__PAGE__
◇ ◇ ◇ ◇ ◇

The rapid and shockingly violent establishment of a self-declared Islamic Caliphate in parts of Syria and Iraq by The Islamic State of Iraq and al-Sham (ISIS), rebranded in 2014 as The Islamic State (IS), has led to what Issam Eido describes as an explosion of narratives about ISIS, many of which seek a doctrinal basis for its beliefs and behavior from within the Islamic tradition.

Given the emphasis that ISIS places on promoting its austere brand of Islam, symbolized by the stark black and white of its ubiquitous flag, it is not surprising that many accounts subsume ISIS under the doctrines of Salafism, a backward-looking reformist current within Sunni Islam hostile to perceived deviations from the Islam allegedly practiced by the Prophet Muhammad and his successors. ISIS’s emphasis on a purified Islam and its hostility to Shia Islam and other allegedly “apostate” traditions have led others to link its Salafism with Wahhabism, the conservative eighteenth century Islamic revival movement that is the foundation of the modern Saudi State. The New York Times asserts that ISIS has “clear roots” in Wahhabism and British diplomat Alastair Crooke contends that ISIS shouldbe seen as a corrective movement within Wahhabism due to its revolutionary rejection of the offiial Wahhabism of the Saudi State.

◇ ◇ ◇ ◇ ◇

__STORED DATA__
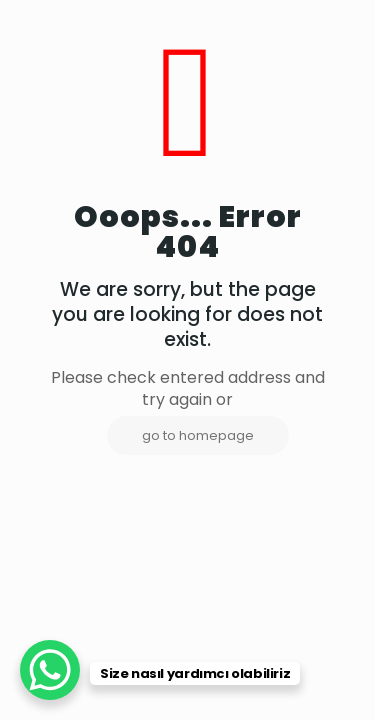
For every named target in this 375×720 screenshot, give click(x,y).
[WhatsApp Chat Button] (50, 670)
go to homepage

◇ ◇ ◇ ◇ ◇

__SET PROBLEM 1__
In the passage on ISIS, what name did ISIS adopt in its 2014 rebranding?
__SET PROBLEM 2__
List every person or publication whose view the passage on ISIS cites.
__SET PROBLEM 3__
Write out the passage on ISIS from "The rapid and" to "the Islamic tradition.".

__FULL OUTPUT 1__
The Islamic State (IS).

__FULL OUTPUT 2__
Issam Eido, The New York Times, Alastair Crooke

__FULL OUTPUT 3__
The rapid and shockingly violent establishment of a self-declared Islamic Caliphate in parts of Syria and Iraq by The Islamic State of Iraq and al-Sham (ISIS), rebranded in 2014 as The Islamic State (IS), has led to what Issam Eido describes as an explosion of narratives about ISIS, many of which seek a doctrinal basis for its beliefs and behavior from within the Islamic tradition.